Lo cierto es que, por una
sumatoria de causas, la religión católica no está en franco ascenso. Por el
contrario, se mueve a la baja en todo el mundo, al menos en la cantidad de
feligresía que la abraza. Otro tanto ocurre con su prédica moral (medieval, por
cierto): mientras crecen los abortos y las uniones homosexuales por doquier, la
institución sigue oponiéndose firmemente a estas prácticas con un mensaje
represor. Y, por otro lado, hace ya largos años que dejó de ser el poder
dominante de Europa y del continente americano. Su merma en el manejo económico
-durante el Medioevo era dueña de la mitad de las tierras en Europa- y político
-ponía y quitaba reyes- es notoria. El capitalismo no necesitó de la fe
católica para desarrollarse, por eso le fue más funcional el protestantismo.

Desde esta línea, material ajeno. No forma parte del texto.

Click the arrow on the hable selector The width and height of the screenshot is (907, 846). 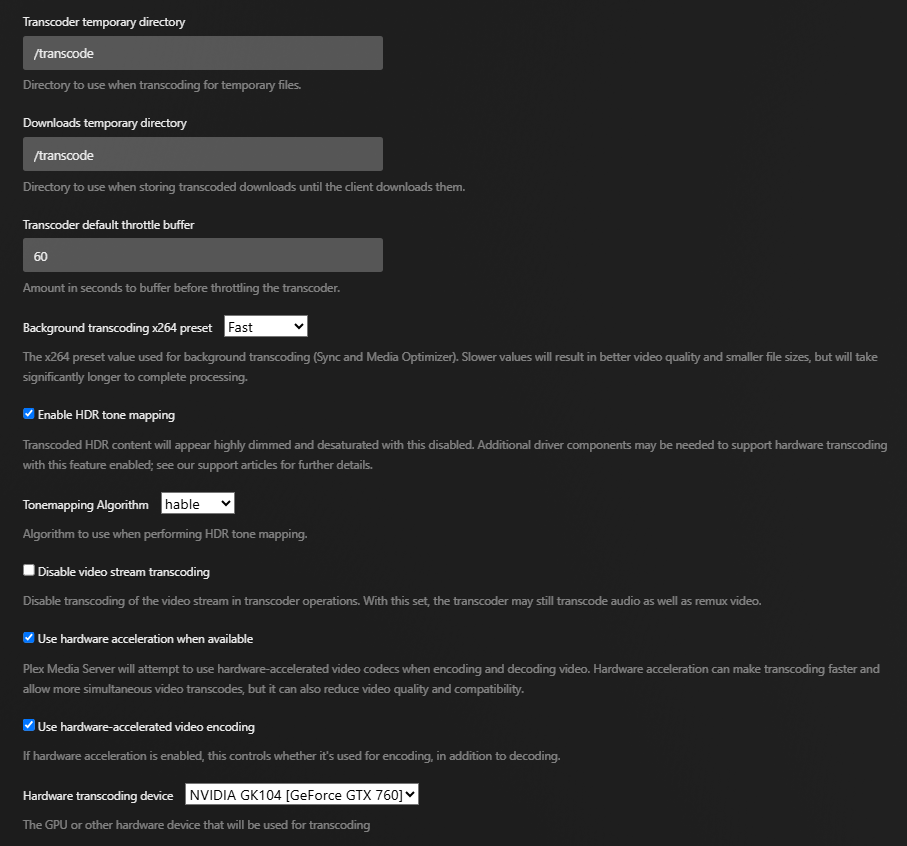(x=226, y=504)
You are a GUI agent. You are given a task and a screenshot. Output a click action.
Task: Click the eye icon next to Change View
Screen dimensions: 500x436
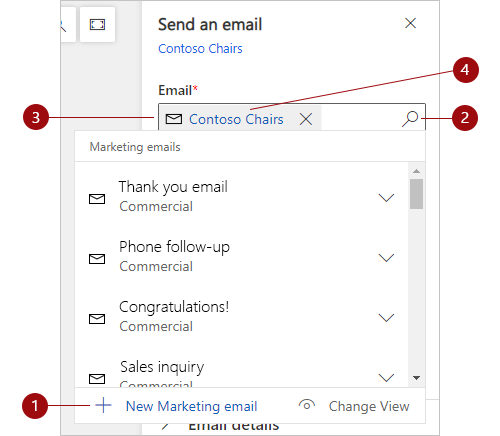click(x=307, y=405)
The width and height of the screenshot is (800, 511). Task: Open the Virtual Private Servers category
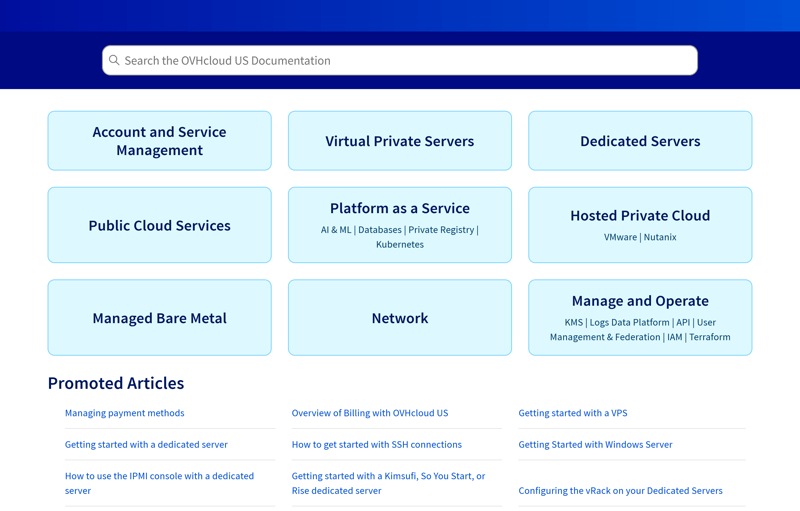(x=400, y=141)
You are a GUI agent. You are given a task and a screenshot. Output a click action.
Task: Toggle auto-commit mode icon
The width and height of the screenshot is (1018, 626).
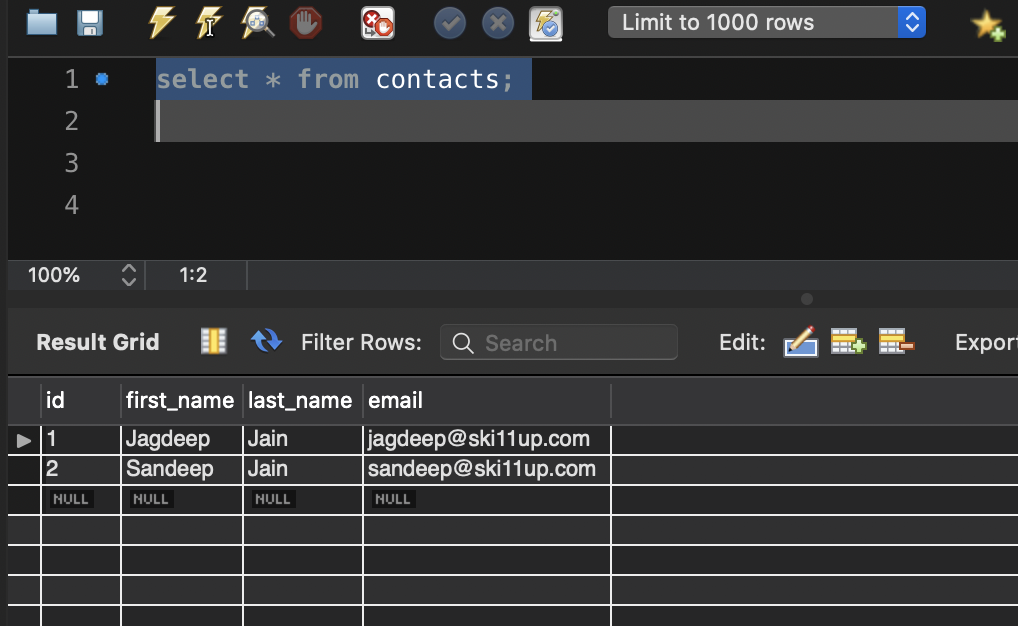pos(546,22)
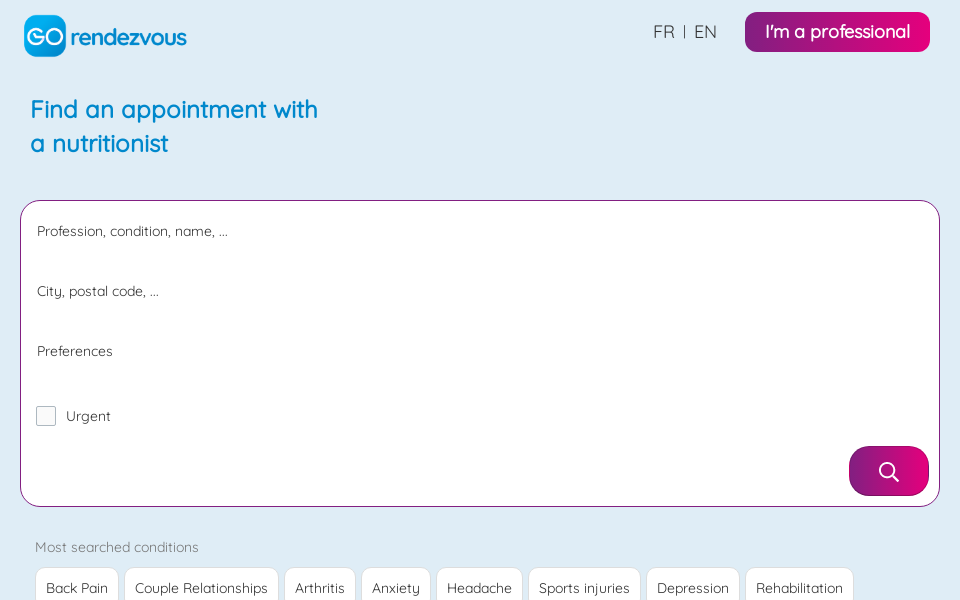Screen dimensions: 960x600
Task: Check the Urgent checkbox
Action: [46, 416]
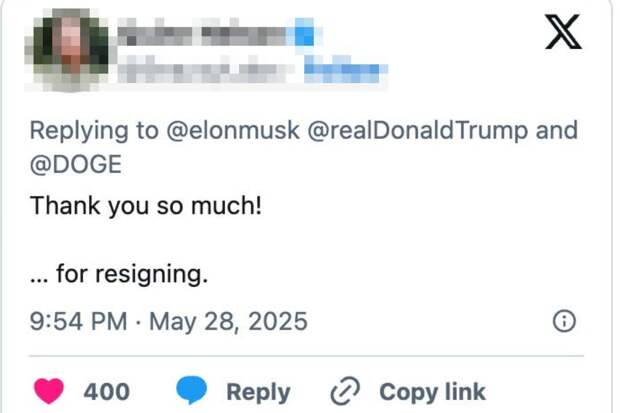Click the Copy link text
This screenshot has height=413, width=620.
coord(433,392)
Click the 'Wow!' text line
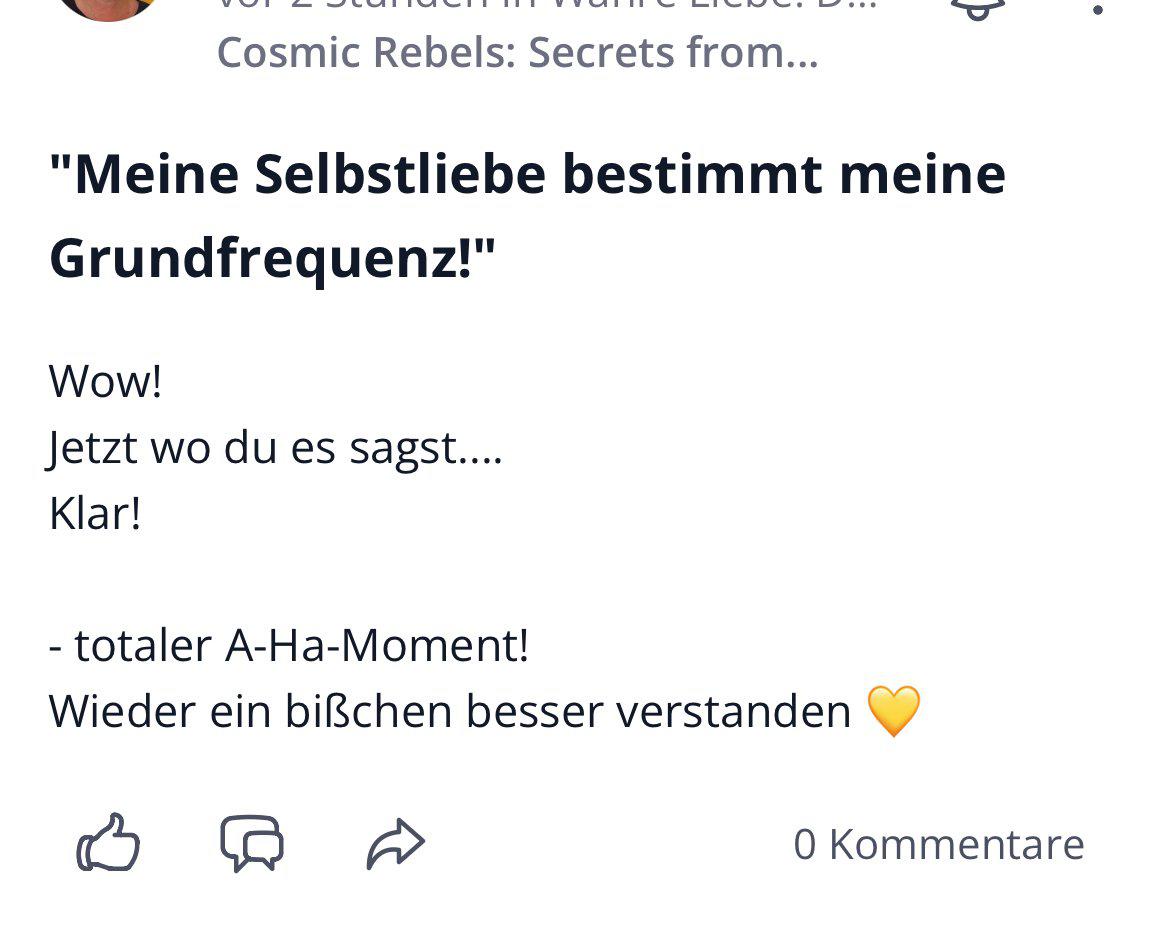The height and width of the screenshot is (928, 1170). [x=105, y=381]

En Europa, como consecuencia
de los nuevos dioses que se entronizaron hace ya dos siglos -la ciencia moderna
y el capital-, hay poblaciones en las cuales la mitad se declara agnóstica. En
Latinoamérica, perdiendo terreno en forma acelerada ante esas nuevas iglesias
evangélicas, la grey católica ha disminuido considerablemente. El Vaticano está
preocupado. Por un lado, no encuentra candidatos a curas (hoy día es rarísimo
que un joven varón opte por el voto de castidad); y por otro, en más de algún
caso sus sacerdotes presentan conductas sexuales cuestionables que alejan a sus
seguidores. Los grupos carismáticos representan una forma de intentar recuperar
el terreno perdido, pero ello no detiene el éxodo.
Pero sucede algo
interesante, digno de estudio psicosociológico: en Guatemala, llegada la Semana
Santa, año con año crece el número de los cargadores en las procesiones. Eso,
obviamente, por causa del obligado confinamiento impuesto por la pandemia de
COVID-19, se ha detenido los años 2020 y 2021. ¿Retomará con fuerza el próximo
año, quizá ya sin medidas restrictivas? Este crecimiento puede llevar a pensar
en varias conclusiones: si bien no hay, numéricamente considerados, más
practicantes católicos hoy que antes -si algo crece, son los templos
evangélicos-, ¿crece el espíritu católico entonces? ¿Por qué con cada nueva
procesión se debe agregar más recorrido para dar lugar a más participantes?
¿Crece el fervor religioso? ¿Se fortalece la fe católica en los ya
tradicionales creyentes? Son menos los practicantes, pero ¿cada vez son más
devotos? ¿O ahora se peca mucho más, por lo que hay que lavar muchas más
culpas? Como sea, los tradicionales recorridos de siempre ya no alcanzan y
deben agrandarse cada Semana Mayor, creciendo también el tamaño de las andas.
También podría entenderse el
fenómeno de otra manera: además de fervor religioso, ¿no habrá moda en todo
esto? Es curioso que, pese a esta explosión
de fe de las procesiones, en las cuales se ven cada vez más personas “comprometidas” con la causa de
Jesús, las iglesias católicas no crecen. Pero crecen los abortos ilegales, los
embarazos no deseados de adolescentes y niñas, la violencia contra las mujeres,
los ataques violentos contra personas transgénero. Y de la misma manera en que
ya no hay lugar para meterse en una procesión, ni cargando el anda ni mirándola
pasar -al menos así era en las últimas procesiones-, en la misma proporción
crece también el consumo de bebidas espirituosas para la época. No pocos
cargadores regresan rapidito un día desde la playa para pagar promesas en la
procesión y luego… de nuevo a la playa.
Hoy están de moda, entre
otras cosas, los voluntariados, los tatuajes y la llamada responsabilidad
social empresarial. ¿No pasará algo así con las procesiones en Guatemala?